(Items from a data source)
::::

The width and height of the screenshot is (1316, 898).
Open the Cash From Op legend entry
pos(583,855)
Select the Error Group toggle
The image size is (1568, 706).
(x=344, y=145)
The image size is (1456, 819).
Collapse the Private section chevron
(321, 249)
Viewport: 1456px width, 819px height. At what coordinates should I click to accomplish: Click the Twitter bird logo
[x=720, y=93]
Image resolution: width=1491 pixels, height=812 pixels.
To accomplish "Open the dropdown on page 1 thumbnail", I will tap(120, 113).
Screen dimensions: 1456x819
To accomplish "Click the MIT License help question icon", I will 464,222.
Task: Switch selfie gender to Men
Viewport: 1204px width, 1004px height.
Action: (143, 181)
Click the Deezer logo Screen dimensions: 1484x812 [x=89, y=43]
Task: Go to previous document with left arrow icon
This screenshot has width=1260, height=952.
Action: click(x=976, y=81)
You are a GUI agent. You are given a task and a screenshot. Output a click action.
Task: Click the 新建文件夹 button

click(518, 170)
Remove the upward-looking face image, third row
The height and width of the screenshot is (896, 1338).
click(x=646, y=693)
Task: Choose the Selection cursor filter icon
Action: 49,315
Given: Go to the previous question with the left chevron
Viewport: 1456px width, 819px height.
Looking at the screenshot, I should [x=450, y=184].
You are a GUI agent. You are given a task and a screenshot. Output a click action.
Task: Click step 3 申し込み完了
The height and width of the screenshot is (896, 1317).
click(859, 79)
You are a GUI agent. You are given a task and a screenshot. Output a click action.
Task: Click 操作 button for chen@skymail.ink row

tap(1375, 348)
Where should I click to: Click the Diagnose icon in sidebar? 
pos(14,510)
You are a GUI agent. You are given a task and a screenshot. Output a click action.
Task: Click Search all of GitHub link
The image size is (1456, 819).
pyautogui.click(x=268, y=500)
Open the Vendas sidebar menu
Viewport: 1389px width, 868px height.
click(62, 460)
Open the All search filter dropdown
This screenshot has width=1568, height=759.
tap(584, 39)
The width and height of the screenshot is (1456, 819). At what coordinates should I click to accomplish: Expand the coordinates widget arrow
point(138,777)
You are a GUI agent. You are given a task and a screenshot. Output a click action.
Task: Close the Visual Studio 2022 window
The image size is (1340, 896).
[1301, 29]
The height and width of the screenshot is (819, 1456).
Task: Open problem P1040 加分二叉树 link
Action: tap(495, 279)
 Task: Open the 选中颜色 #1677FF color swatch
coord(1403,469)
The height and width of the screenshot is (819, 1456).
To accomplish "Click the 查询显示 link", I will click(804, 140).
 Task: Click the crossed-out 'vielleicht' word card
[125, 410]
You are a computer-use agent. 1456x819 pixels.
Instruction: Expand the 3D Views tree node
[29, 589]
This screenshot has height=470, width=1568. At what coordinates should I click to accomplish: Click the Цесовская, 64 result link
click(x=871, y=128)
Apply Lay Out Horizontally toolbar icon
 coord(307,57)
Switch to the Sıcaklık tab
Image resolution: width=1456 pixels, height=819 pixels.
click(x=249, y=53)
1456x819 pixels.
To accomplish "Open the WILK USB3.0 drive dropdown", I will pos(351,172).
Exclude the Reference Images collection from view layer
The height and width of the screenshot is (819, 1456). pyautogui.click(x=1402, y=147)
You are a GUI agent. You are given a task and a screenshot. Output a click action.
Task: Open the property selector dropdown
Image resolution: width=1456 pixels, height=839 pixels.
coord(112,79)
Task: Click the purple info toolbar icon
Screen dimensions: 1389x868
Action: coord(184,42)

::::

Exactly and exclusively, repeat the lines from the line that contains "Image resolution: width=1456 pixels, height=819" through the end of the records, both ends included.

Image resolution: width=1456 pixels, height=819 pixels.
click(x=249, y=53)
1456x819 pixels.
To accomplish "Open the WILK USB3.0 drive dropdown", I will pos(351,172).
Exclude the Reference Images collection from view layer
The height and width of the screenshot is (819, 1456). pyautogui.click(x=1402, y=147)
You are a GUI agent. You are given a task and a screenshot. Output a click action.
Task: Open the property selector dropdown
Image resolution: width=1456 pixels, height=839 pixels.
coord(112,79)
Task: Click the purple info toolbar icon
Screen dimensions: 1389x868
Action: coord(184,42)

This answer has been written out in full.